Botswana has seen a decline in the most serious abuses against journalists in recent years but many obstacles still hinder their work.
The state-owned media still fall far short of providing a public news service and continue to be under the government’s sway. A proposal to transform state broadcasting into a more independent public service was recently rejected. There is one state-owned newspaper and 12 privately owned ones, four of which have the same owner – Mmegi Investment Holdings. Three of the five functioning radio stations are privately owned. There are several privately owned TV channels, especially online.
Government control of the state-owned media is such that public TV and radio broadcasting policy is decided by the president’s office. The privately owned broadcast media are supervised by the Botswana Communications Regulatory Authority (Bocra), which reports directly to the government. The allocation of advertising is also managed by the president’s office and is used to exert political pressure on privately owned media outlets.
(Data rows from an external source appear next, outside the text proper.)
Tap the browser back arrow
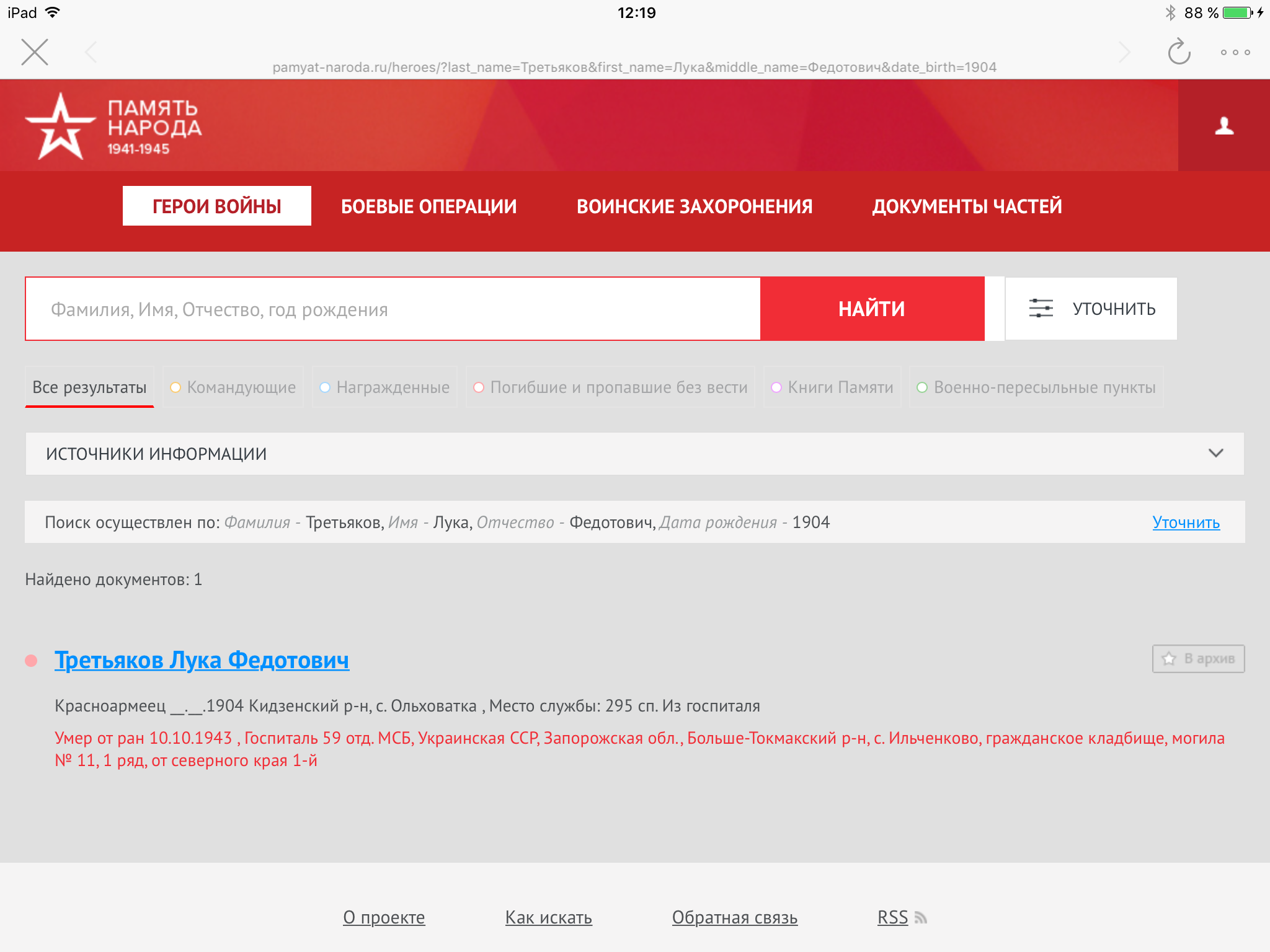 coord(91,52)
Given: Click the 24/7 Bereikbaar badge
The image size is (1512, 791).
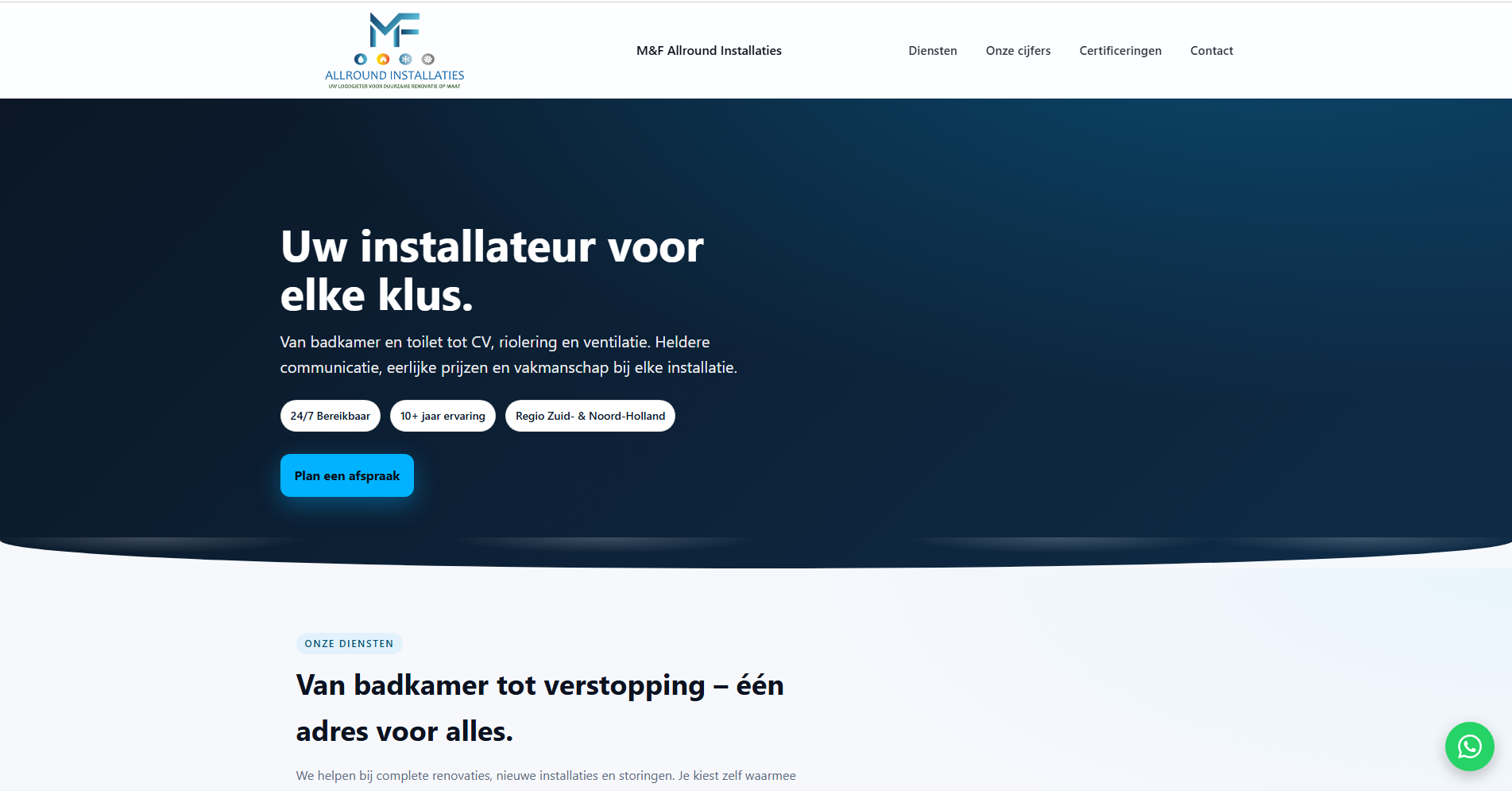Looking at the screenshot, I should pyautogui.click(x=330, y=415).
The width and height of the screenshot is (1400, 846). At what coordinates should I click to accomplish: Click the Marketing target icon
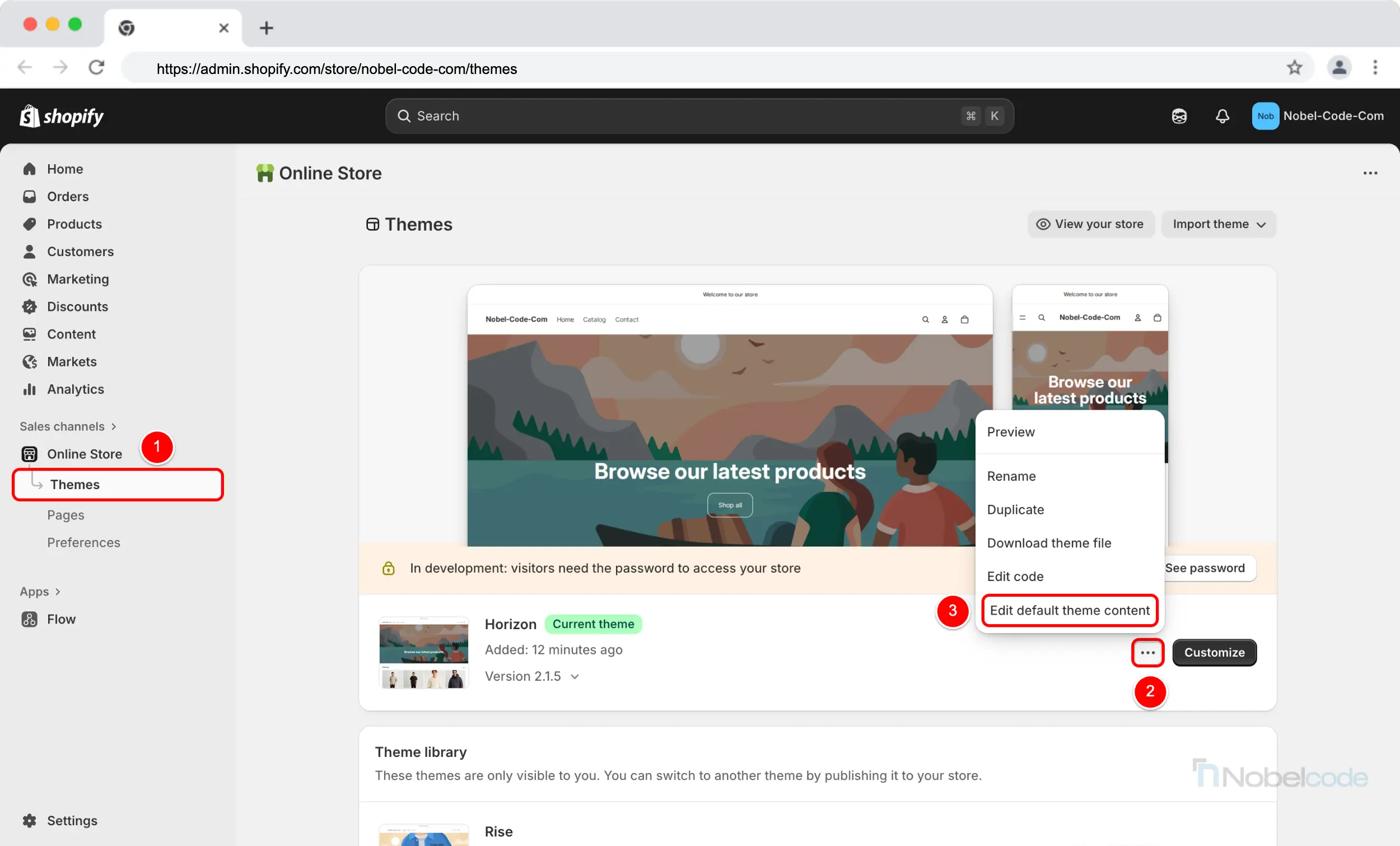(x=30, y=279)
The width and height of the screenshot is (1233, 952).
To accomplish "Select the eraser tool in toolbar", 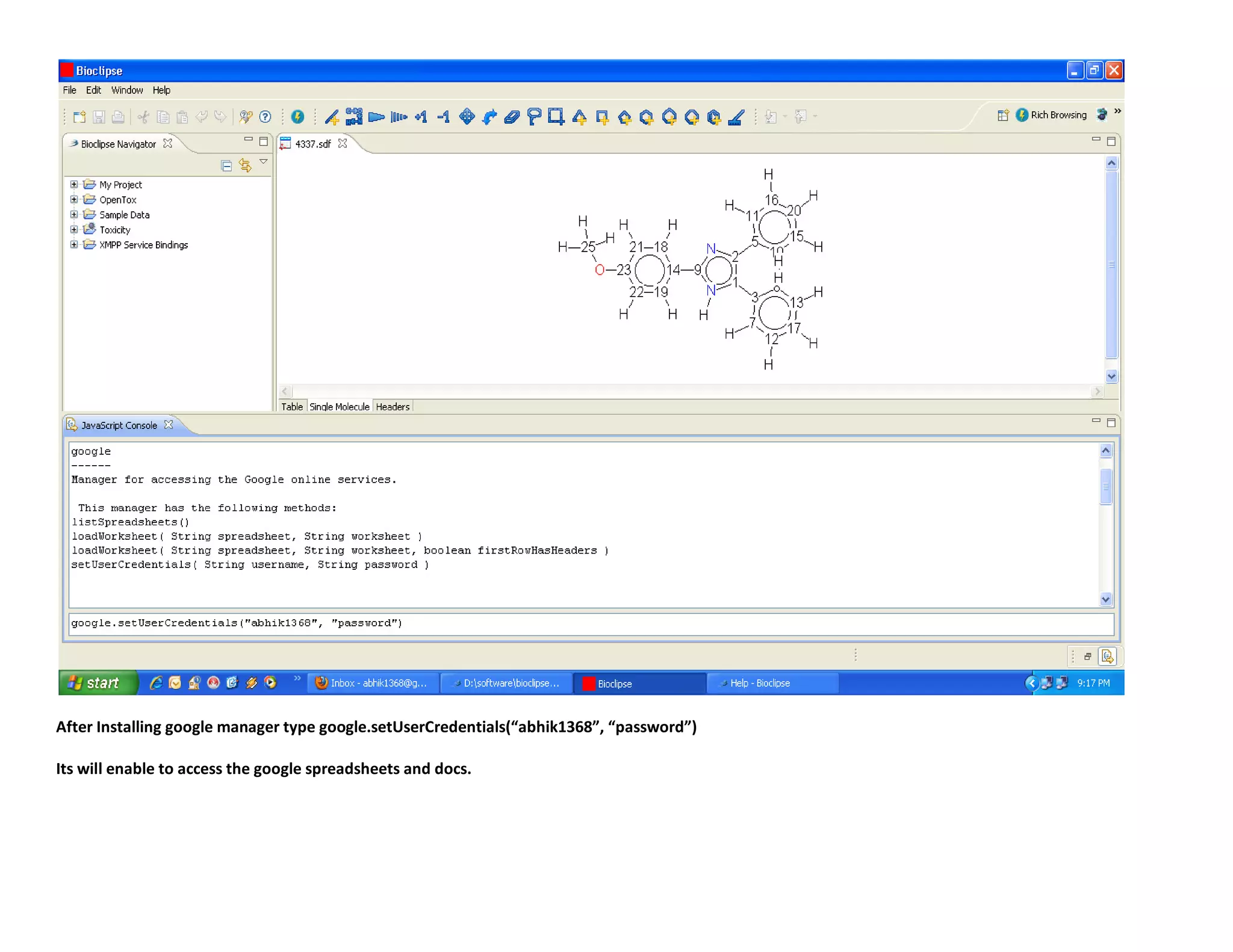I will point(511,117).
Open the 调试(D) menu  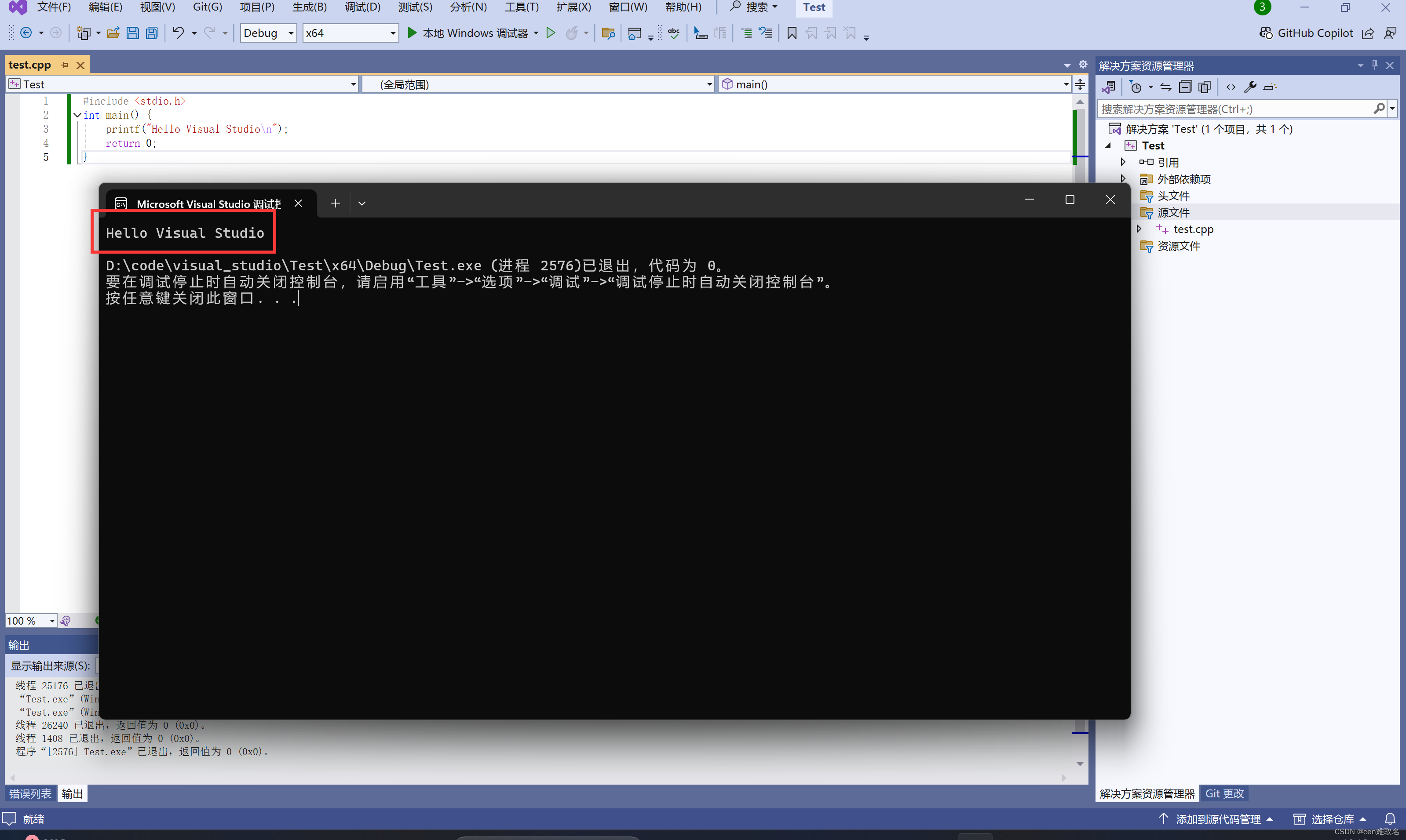(x=362, y=7)
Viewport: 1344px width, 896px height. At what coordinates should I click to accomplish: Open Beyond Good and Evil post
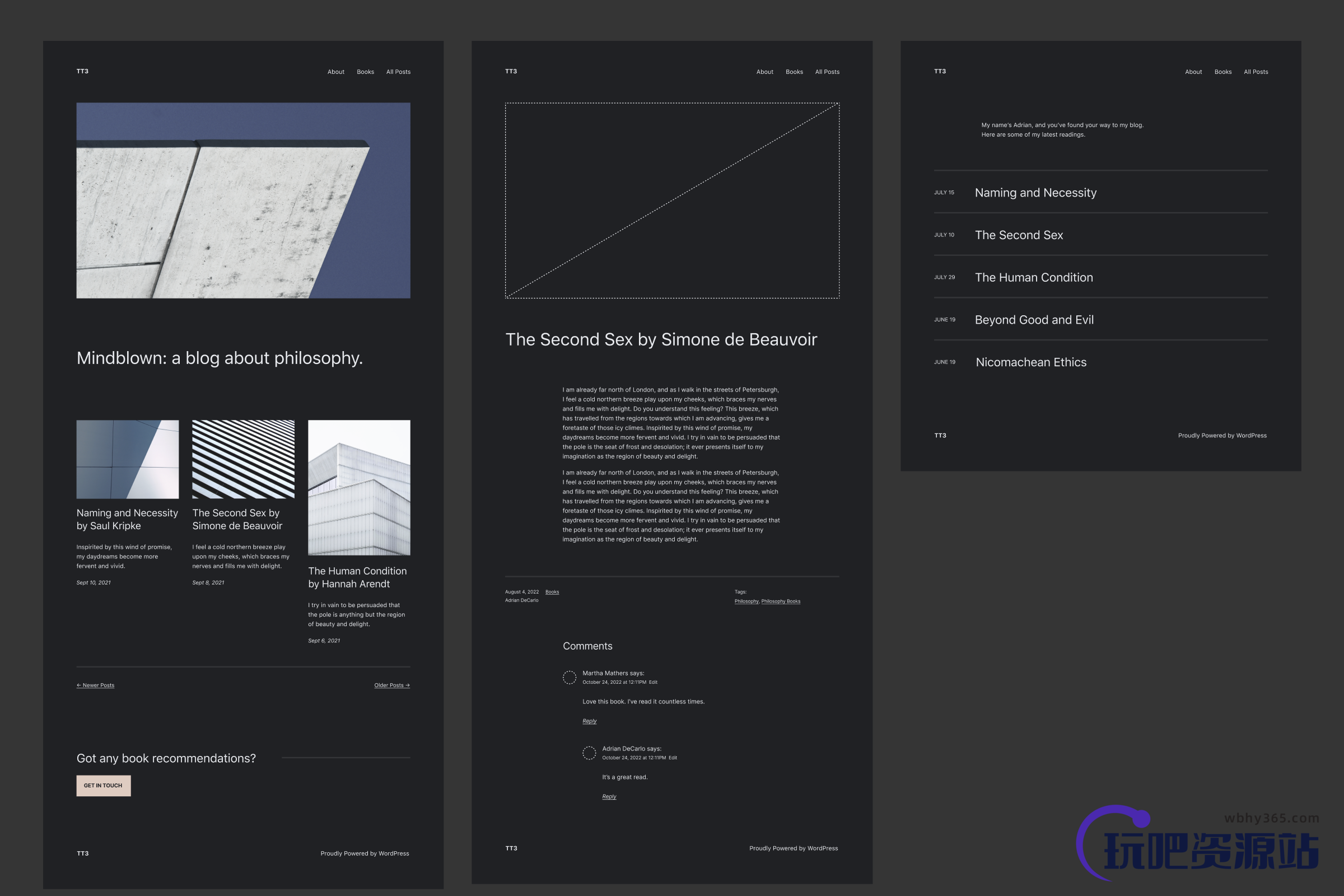[x=1034, y=320]
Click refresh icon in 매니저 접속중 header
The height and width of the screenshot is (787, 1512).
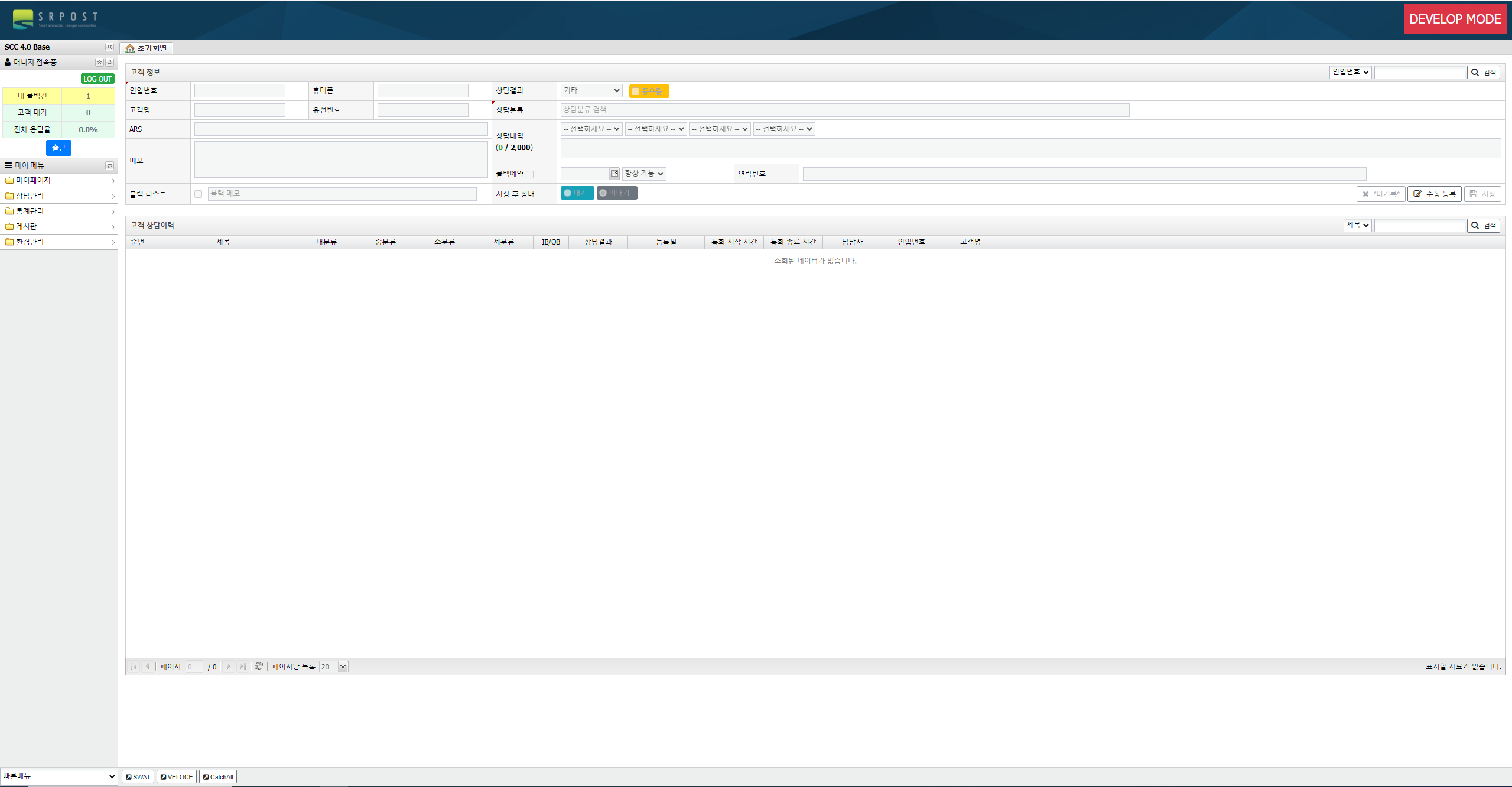coord(109,63)
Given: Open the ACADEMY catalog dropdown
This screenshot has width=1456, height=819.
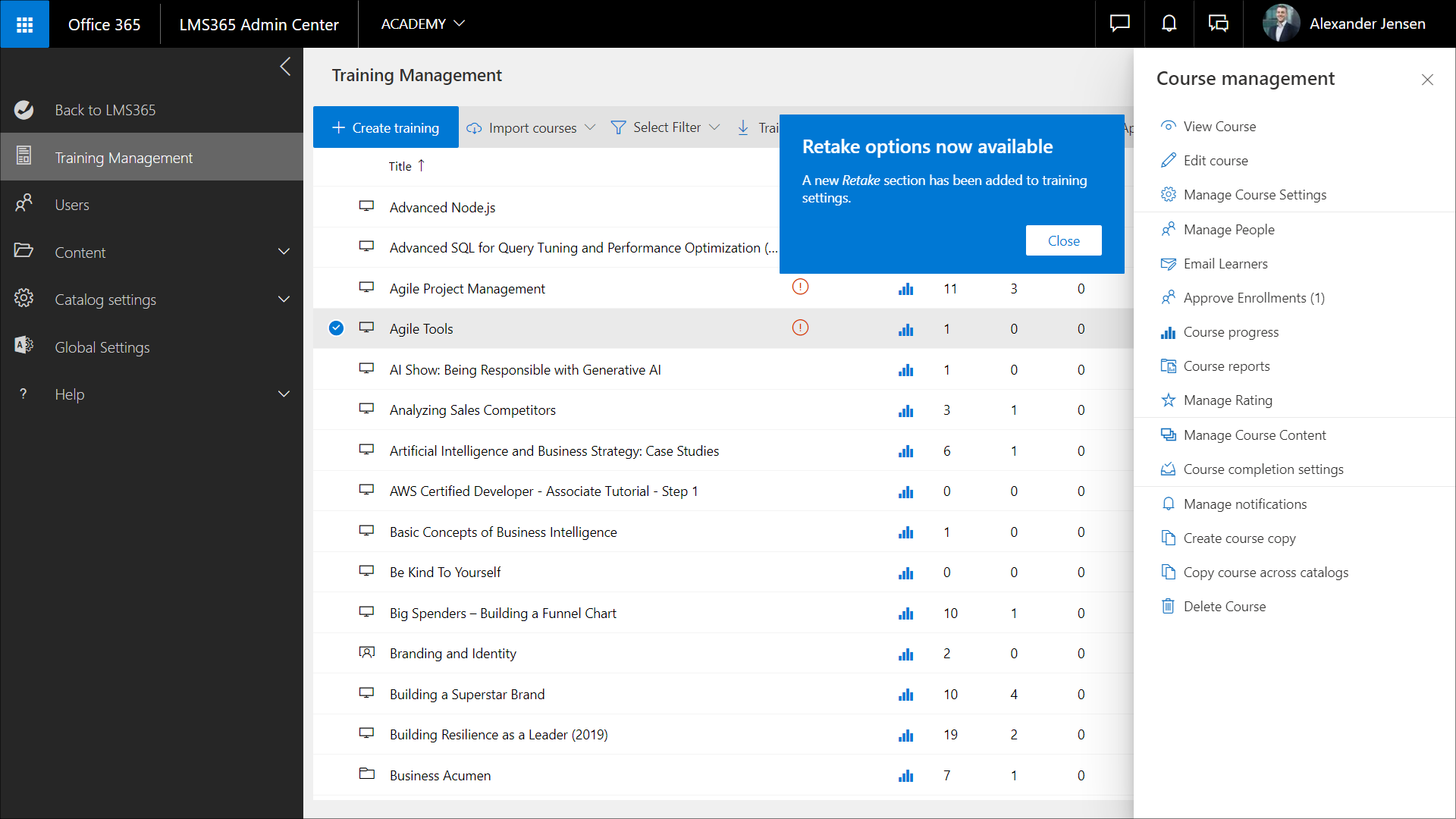Looking at the screenshot, I should 422,24.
The legal framework is still extremely repressive. The president has yet to honour his pledge to revise draconian laws such as the 2008 Media Practitioners Act, while the promised freedom of information law has yet to see the light of day. The legislative arsenal was reinforced in response to the Covid-19 pandemic and now publishing information about the pandemic from any source other than the director of public health or the WHO is punishable by up to five years in prison.
Development of the media is limited by the small size of the advertising market, which is dominated by public procurement notices. Advertising is not allocated equitably but in accordance with the degree to which media outlets toe the government line. The decline in advertising revenue as a result of the pandemic has fuelled self-censorship by media outlets seeking to retain advertisers.
Very few women hold positions of responsibility in the media. Only one of Botswana’s 13 newspapers is run by a woman.
After an alarming decline in press freedom under President Ian Khama, the situation has improved markedly since Mokgweetsi Masisi became president in 2018. While journalists are rarely detained or arrested, they are sometimes the victims of police violence, especially during protests, and the intelligence services use spyware to monitor their communications. Journalists are also often subjected to social media smear campaigns.